_Task details:_ What are the lines from the one containing "Given: Remove minimumValue" through the last line of the records below? Return them exactly, leaving out pictures.

_Data:_
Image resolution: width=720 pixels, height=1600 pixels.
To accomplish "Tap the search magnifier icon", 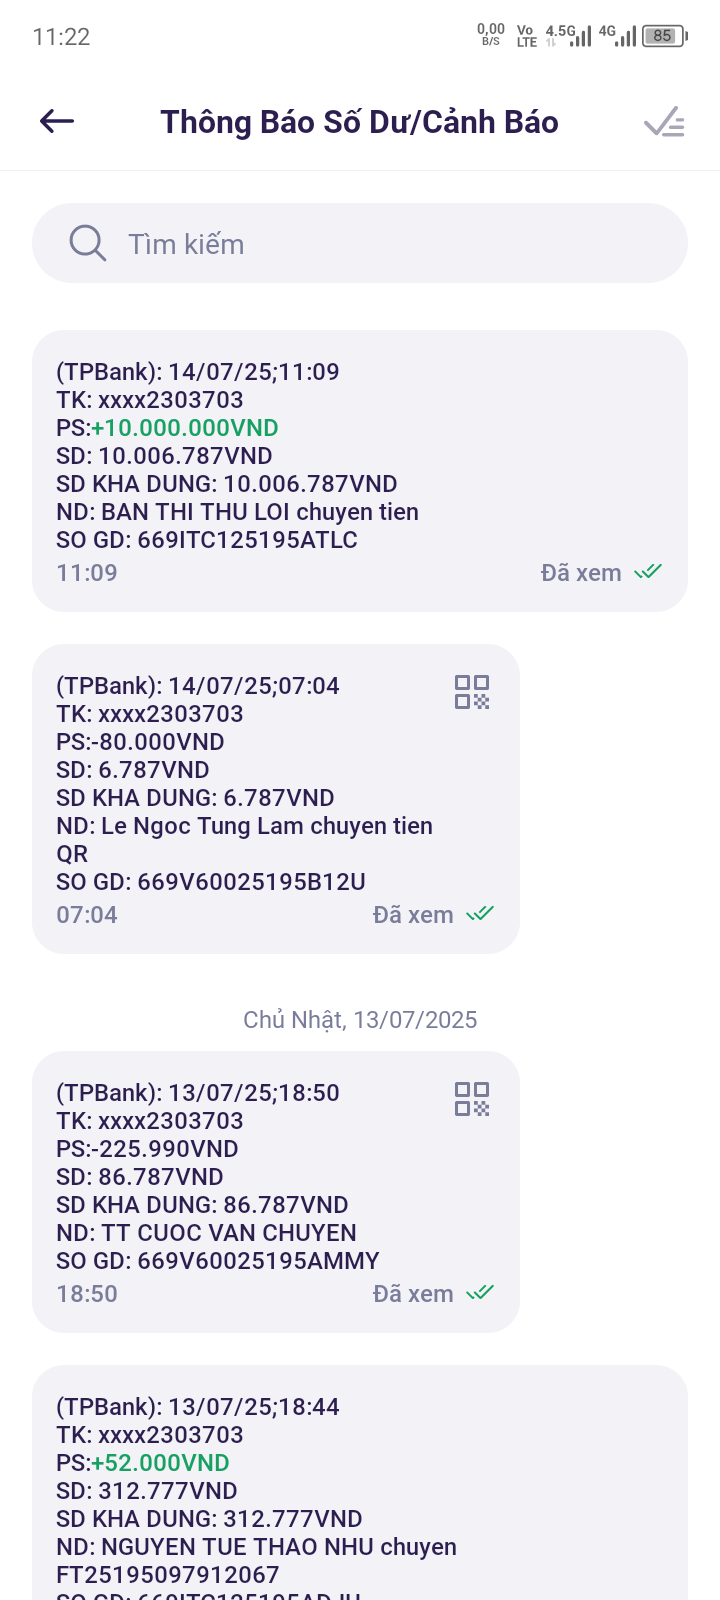I will (x=87, y=243).
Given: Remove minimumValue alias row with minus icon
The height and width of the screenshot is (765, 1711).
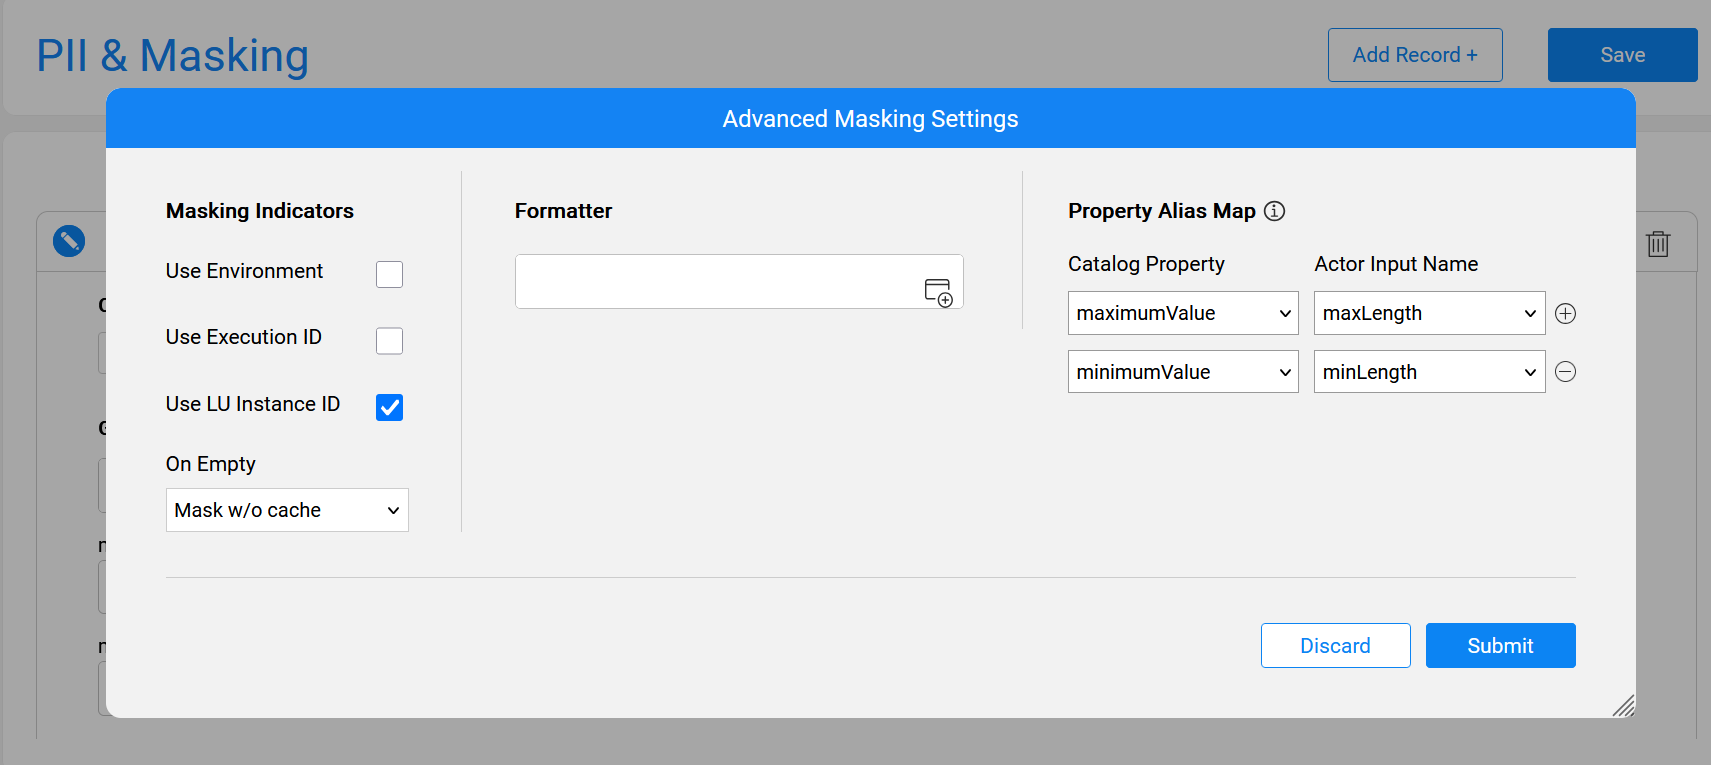Looking at the screenshot, I should 1566,372.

_Task answer:_
Given: Remove minimumValue alias row with minus icon
The height and width of the screenshot is (765, 1711).
Looking at the screenshot, I should 1566,372.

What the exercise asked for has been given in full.